──────── Study material
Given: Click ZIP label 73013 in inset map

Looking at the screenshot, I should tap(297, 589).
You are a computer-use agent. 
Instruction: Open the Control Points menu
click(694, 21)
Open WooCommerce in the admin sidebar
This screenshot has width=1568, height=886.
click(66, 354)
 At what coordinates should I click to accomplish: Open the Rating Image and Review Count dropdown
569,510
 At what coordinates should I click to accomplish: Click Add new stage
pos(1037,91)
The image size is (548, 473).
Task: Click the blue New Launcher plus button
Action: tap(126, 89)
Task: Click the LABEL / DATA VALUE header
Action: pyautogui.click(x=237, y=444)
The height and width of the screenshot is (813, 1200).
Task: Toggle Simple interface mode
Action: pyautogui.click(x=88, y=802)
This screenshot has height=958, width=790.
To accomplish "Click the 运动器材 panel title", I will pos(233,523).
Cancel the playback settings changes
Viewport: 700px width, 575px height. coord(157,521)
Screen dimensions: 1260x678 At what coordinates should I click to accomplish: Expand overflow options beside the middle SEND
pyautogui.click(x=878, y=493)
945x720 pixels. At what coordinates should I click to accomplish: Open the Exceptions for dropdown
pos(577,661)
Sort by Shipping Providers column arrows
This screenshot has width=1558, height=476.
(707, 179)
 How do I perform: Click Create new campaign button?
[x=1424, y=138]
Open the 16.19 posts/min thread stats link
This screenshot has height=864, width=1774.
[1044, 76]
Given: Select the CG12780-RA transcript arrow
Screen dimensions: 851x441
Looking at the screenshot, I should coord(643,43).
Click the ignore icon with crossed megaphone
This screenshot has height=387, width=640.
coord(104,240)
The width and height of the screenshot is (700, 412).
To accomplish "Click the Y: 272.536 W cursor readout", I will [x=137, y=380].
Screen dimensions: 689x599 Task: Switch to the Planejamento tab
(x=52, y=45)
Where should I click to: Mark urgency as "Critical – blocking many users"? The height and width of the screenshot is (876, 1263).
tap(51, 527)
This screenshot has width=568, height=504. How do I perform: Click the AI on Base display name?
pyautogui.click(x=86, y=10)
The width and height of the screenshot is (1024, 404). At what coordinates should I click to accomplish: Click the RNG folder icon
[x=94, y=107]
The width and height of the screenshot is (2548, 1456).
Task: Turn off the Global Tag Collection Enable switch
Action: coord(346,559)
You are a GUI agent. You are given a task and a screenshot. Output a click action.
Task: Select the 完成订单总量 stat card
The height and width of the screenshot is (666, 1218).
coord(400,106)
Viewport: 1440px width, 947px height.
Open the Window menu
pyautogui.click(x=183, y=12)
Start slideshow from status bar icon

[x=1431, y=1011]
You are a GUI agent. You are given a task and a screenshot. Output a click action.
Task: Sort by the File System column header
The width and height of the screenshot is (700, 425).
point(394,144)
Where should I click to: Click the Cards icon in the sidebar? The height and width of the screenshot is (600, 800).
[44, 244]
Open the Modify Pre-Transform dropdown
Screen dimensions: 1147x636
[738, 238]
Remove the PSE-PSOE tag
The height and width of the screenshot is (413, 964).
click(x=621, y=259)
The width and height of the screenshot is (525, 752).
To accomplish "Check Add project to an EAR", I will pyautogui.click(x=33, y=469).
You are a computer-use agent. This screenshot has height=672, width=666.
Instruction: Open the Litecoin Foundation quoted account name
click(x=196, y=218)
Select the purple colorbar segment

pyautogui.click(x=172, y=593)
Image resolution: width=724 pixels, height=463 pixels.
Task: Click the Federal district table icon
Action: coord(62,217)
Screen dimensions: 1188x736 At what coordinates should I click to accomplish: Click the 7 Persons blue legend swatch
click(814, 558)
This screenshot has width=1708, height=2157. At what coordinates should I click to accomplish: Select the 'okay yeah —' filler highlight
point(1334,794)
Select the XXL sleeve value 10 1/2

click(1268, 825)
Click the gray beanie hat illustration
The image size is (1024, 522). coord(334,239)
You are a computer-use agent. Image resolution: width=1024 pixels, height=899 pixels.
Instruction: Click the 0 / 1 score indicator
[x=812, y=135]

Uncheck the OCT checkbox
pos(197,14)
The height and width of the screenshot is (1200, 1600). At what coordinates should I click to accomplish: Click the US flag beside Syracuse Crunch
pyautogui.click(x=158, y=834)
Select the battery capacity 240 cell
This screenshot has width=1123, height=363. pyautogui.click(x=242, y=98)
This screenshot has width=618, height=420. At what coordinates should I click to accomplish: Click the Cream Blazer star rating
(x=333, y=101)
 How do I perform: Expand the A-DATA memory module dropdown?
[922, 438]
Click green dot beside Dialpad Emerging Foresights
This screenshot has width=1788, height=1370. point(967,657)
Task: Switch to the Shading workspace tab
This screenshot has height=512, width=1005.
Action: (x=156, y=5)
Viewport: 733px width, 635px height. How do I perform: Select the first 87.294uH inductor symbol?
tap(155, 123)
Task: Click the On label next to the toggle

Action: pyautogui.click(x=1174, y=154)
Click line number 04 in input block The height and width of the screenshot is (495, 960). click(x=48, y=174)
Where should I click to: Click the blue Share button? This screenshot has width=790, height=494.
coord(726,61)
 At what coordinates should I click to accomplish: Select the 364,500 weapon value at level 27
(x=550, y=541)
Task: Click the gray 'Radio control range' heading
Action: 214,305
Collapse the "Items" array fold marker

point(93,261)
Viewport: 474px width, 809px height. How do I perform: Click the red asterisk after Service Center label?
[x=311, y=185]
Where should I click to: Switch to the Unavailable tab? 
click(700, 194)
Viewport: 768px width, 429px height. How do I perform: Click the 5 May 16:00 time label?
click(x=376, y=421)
────────────────
- [About this exercise] Copy each line of the data that contains the word "agent".

- [Written reply]
You are a computer-use agent. 
You are a GUI agent. You are given a task and a screenshot. Output a click action.
You are a GUI agent. You are given a task and a screenshot. Output a click action.
You are a computer-use agent. This screenshot has height=672, width=666.
You are a computer-use agent. Image resolution: width=1024 pixels, height=899 pixels.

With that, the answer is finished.